Let $a \in R$ be some non-invertible element. Thus, it is contained in the only maximal (= the only prime) ideal of $R$. Consider the localization $S^{-1}R$ of $R$, where $S=\{a^k \; | \; k \in \mathbb{N}\}$. Now the "correspondence theorem for localizations" says that prime ideals of $S^{-1}R$ are in one-to -one correspondence with prime ideals of $R$ not intersecting $S$. But since $a$ is a member of the only prime ideal of $R$, it follows that $S^{-1}R$ must be the zero ring (it is an unital ring with no prime ideals, hence no maximal ideals).

Thus, we have $(1/1)=(0/1)$ in $S^{-1}R$, which by definition means that $a^n=a^n(1-0)=0$ in $R$ for some $n \in \mathbb{N}$.

Another approach (more elementary one): I have a feeling this is just a rephrasing of the proof above, however, it may be more transparent.

Let $a$ be a non-invertible element which is not nilpotent. Then $a$ is contained in some maximal ideal $M$, which is prime.

Consider the family of ideals

$$\mathcal{M}=\{I \;|\; a^k \notin I\; \forall k\}$$

Ordered by inclusion. Since $a$ is not nilpotent, $0 \in \mathcal{M}$, hence the collection is nonempty. It is clearly closed under taking unions of chains of ideals. Hence it contains some maximal element $P$. The claim is that $P$ is prime ideal.

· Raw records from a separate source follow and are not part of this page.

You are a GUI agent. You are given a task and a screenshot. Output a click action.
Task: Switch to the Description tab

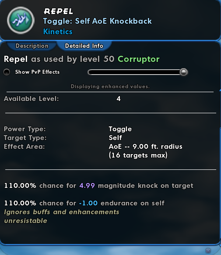(32, 46)
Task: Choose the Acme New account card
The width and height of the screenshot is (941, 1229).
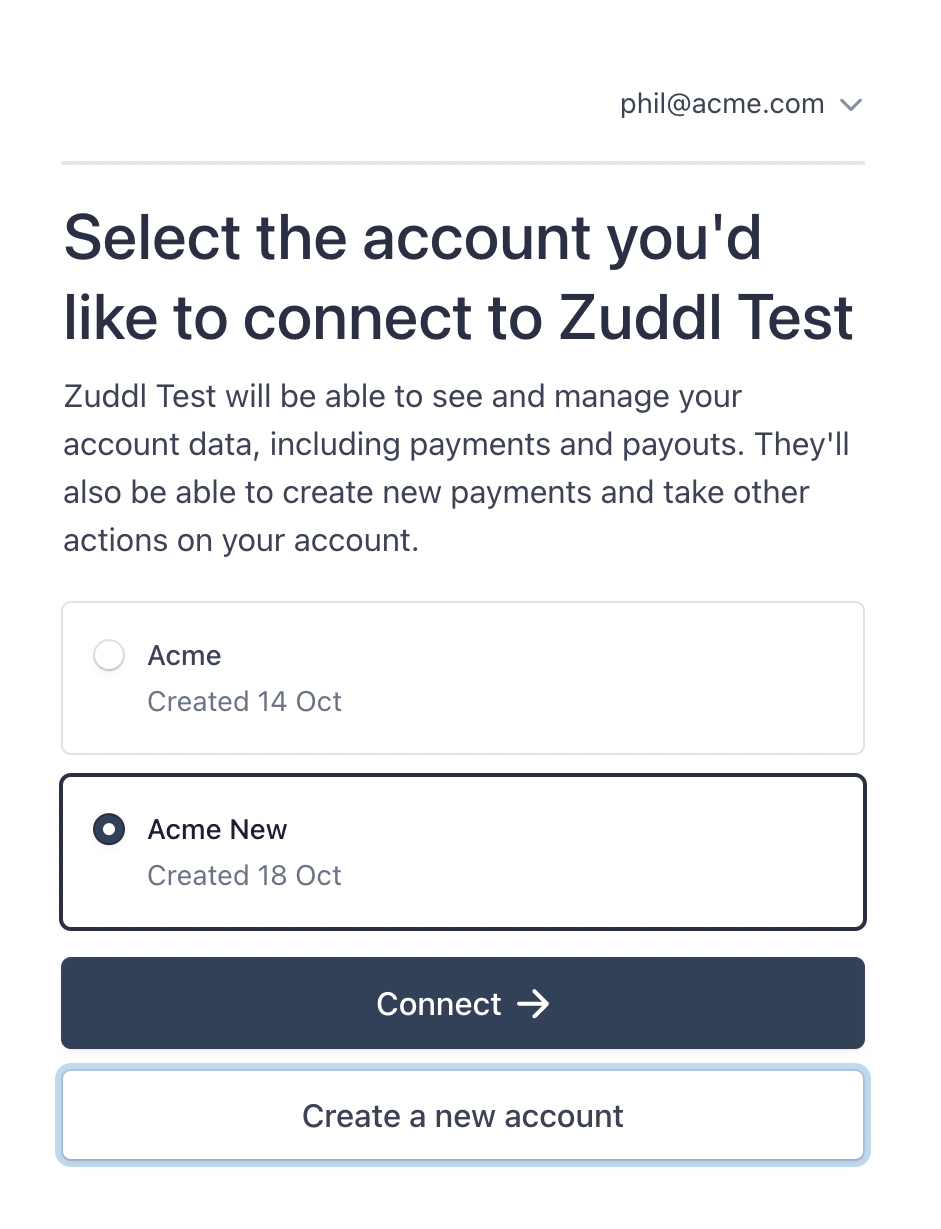Action: [463, 852]
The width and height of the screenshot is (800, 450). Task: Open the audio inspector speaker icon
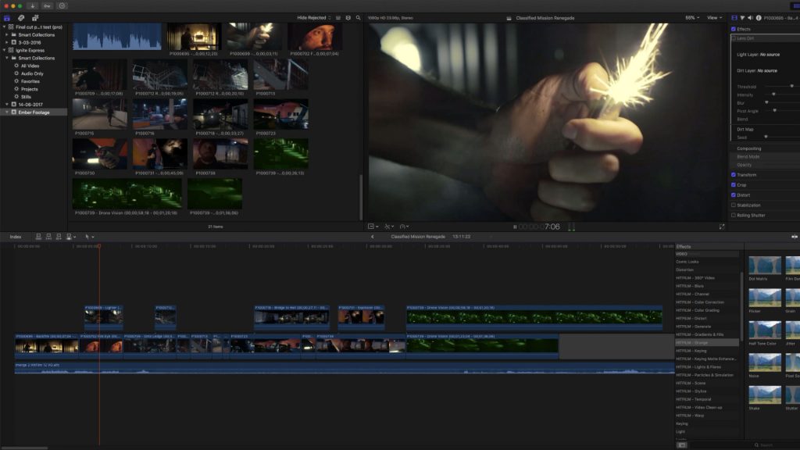(751, 17)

Consider two elements $x,y \in R \setminus P$. Then we have $xR+P, yR+P \supsetneq P$. Since $P$ was maximal in $\mathcal{M}$, it follows that

$$a^m=xr+p, a^n=ys+q$$

for some $n,m \in \mathbb{N},\;\; r,s \in R, \;\; p,q \in P$. Then $$a^{n+m}=xyrs+xrq+ysp+pq,$$ where $xrq+ysp+pq \in P$. It follows that $xyrs \notin P$, since $a^{n+m}\notin P$. Thus, $xy \notin P$.

We have proved that $P$ is a prime ideal not containing $a$. In particular, $M$ and $P$ are two distinct prime ideals in $R$. Thus, assuming $R$ has only one prime ideal, all non-invertible elements must be nilpotent.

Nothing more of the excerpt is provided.